The FMCSA has announced that effective October 1, new guidelines for freight brokers and forwarders will take effect.
Under the new guidelines, entities providing brokerage and freight forwarding services will be required to register for brokerage authority, if they have not already done so. In addition, brokers will now be required to post a $75,000 surety bond or trust fund to ensure payment to carriers receiving the load if the broker fails to pay.
Though the rule is scheduled to take effect October 1, the agency is allowing a 2-month grace period. Those who are not in compliance by November 1, will receive a warning letter from the FMCSA. If a broker or freight forwarder has not secured the $75,000 bond, the FMCSA will remove their operating authority.
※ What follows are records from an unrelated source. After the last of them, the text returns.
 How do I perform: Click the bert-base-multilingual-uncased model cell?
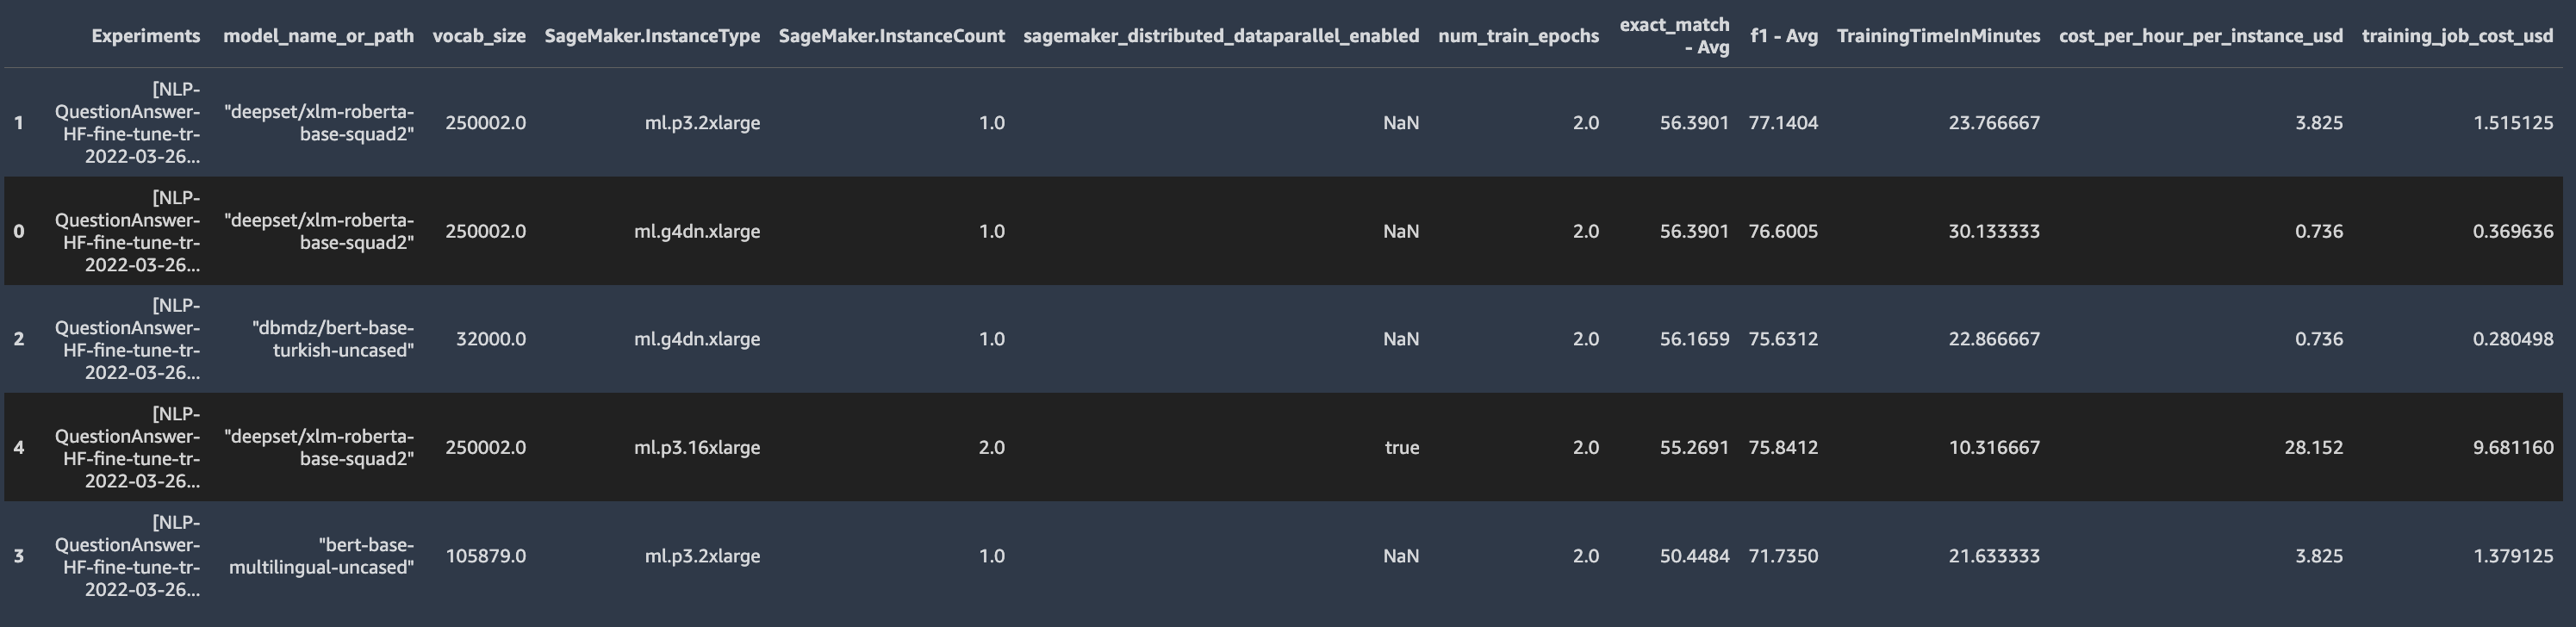click(321, 556)

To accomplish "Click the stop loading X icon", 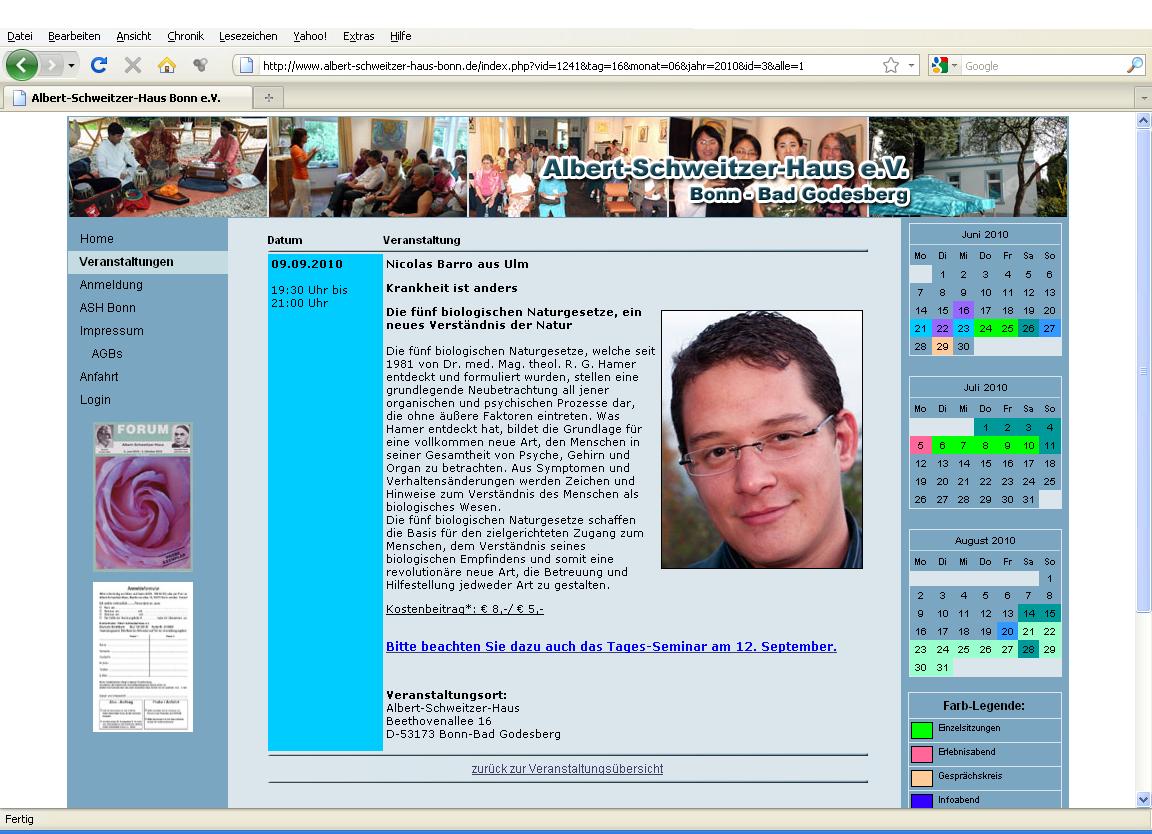I will coord(132,66).
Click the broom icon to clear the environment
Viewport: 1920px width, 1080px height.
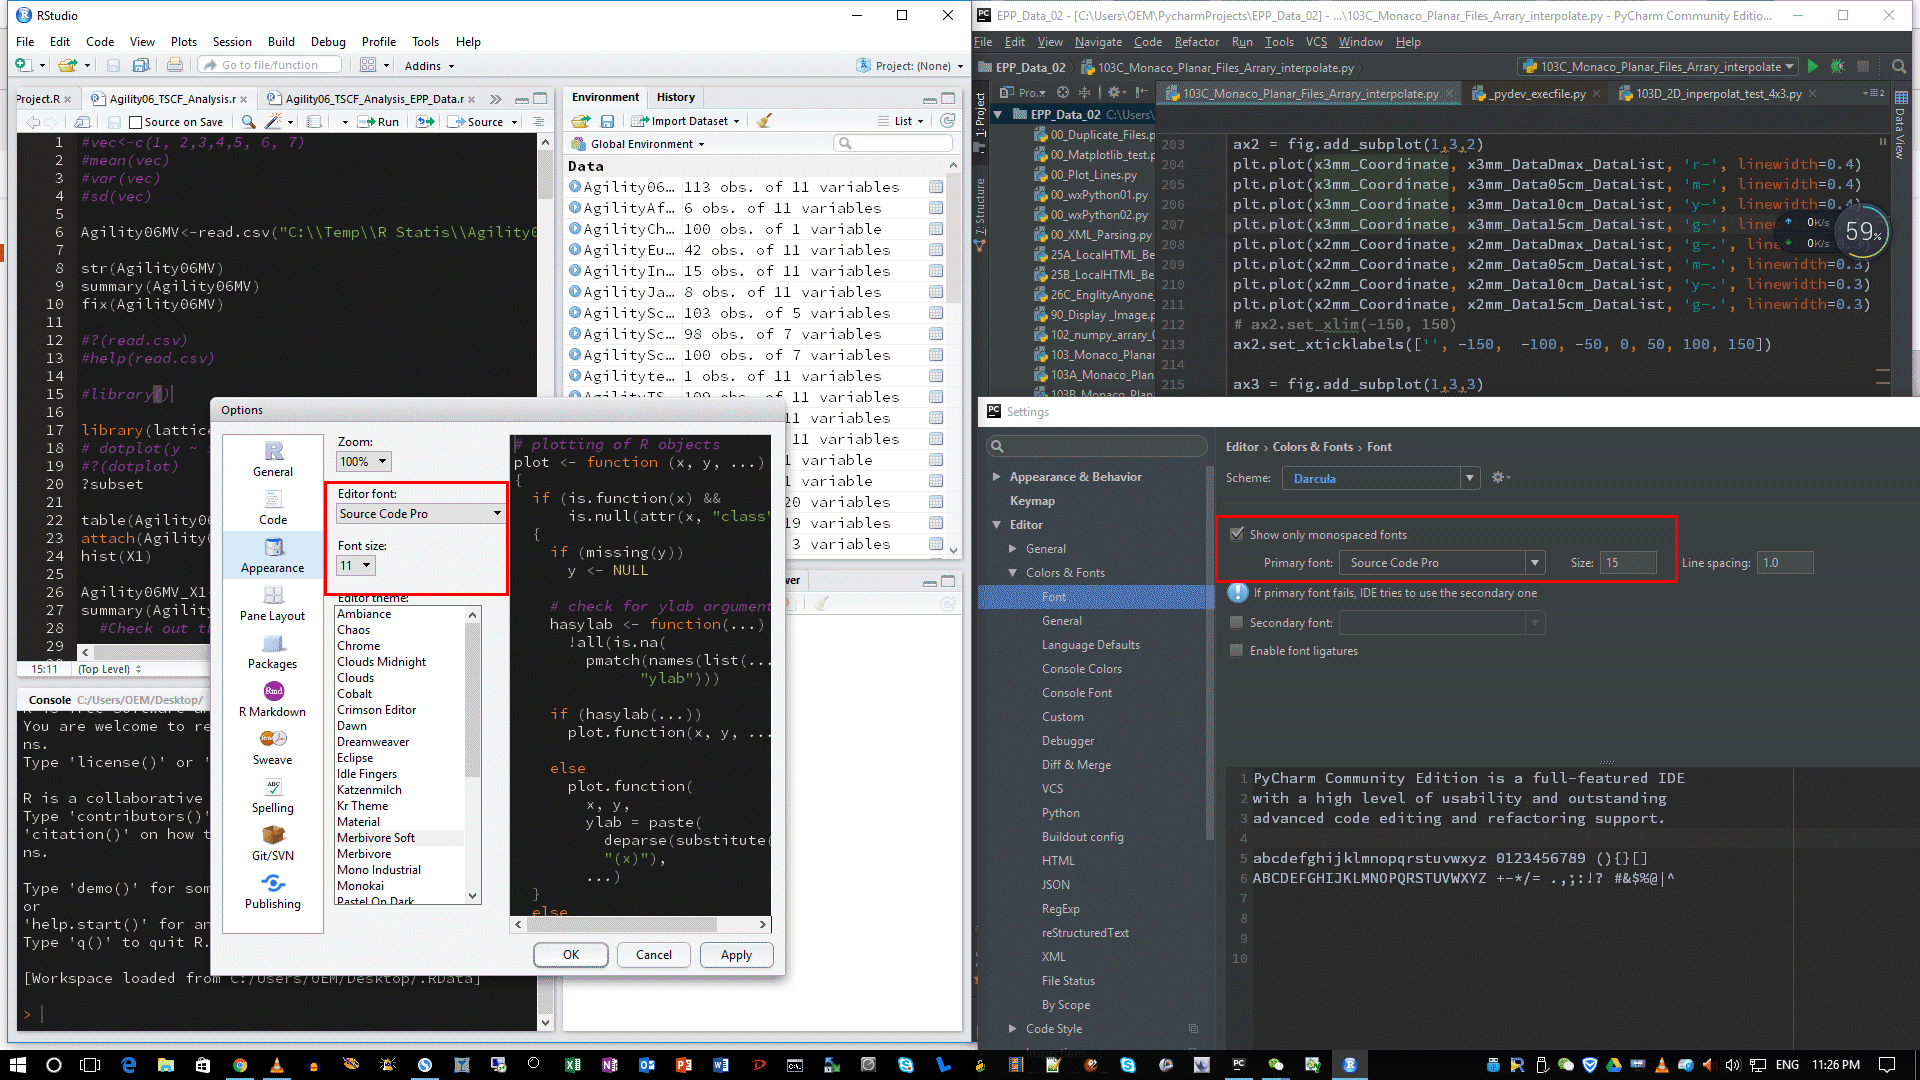764,121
If a broker fails to secure the bond but still continues to operate, they could be fined as much as $10,000. Under the new law, a driver can no longer “double broker” or take possession of freight from another driver or a broker. “A trucker also cannot broker freight without a brokerage license, and the brokerage authority must be completely separate from the trucking operation. The trucker showing up at a shipper’s dock must be the same carrier whose name appears on the bill of lading. If not, a shipper must create a new bill with the new trucker’s name and identification number and pay just the new carrier. Truckers can accept cargo only with their own equipment,” the FMCSA states.
According to the FMCSA’s Federal Register, group surety bonds or trust funds will NOT satisfy the FMCSA’s requirements. “At this time, FMCSA is considering the enforcement implications of group sureties as well as the effect on small entities and new entrants. FMCSA is committed to reexamining this issue as part of its enforcement phase-in plan described under section C, FMCSA Implementation and Enforcement Timelines,” the FMCSA stated.
Even if a surety bonding company or trustee previously filed the necessary forms, they still need to file a new one reflecting the new $75,000 minimum. If your broker has both broker and freight forwarding authority, one $75,000 bond is sufficient “as long as the legal entity holding the authorities is the same,” however, “Your company will need to file separate BMC–84/BMC–85 forms for the broker and freight forwarder operations.The underlying bond or trust fund can be the same for both operations.
If your broker and freight forwarder operations are conducted under separate but affiliated companies, each entity must have a separate bond or trust fund.” Bokers and freight forwarders must use a surety bond company that has been approved by the U.S. Treasury Department.
A list of certified surety bond companies can be found here: http://fms.treas.gov/c570/ index.html.
FMCSA will establish an enforcement program to identify and, if necessary, punish violators. In the meantime, it advises that complaints of unregistered brokerage activities of motor carriers be filed through the National Consumer Compliant Database.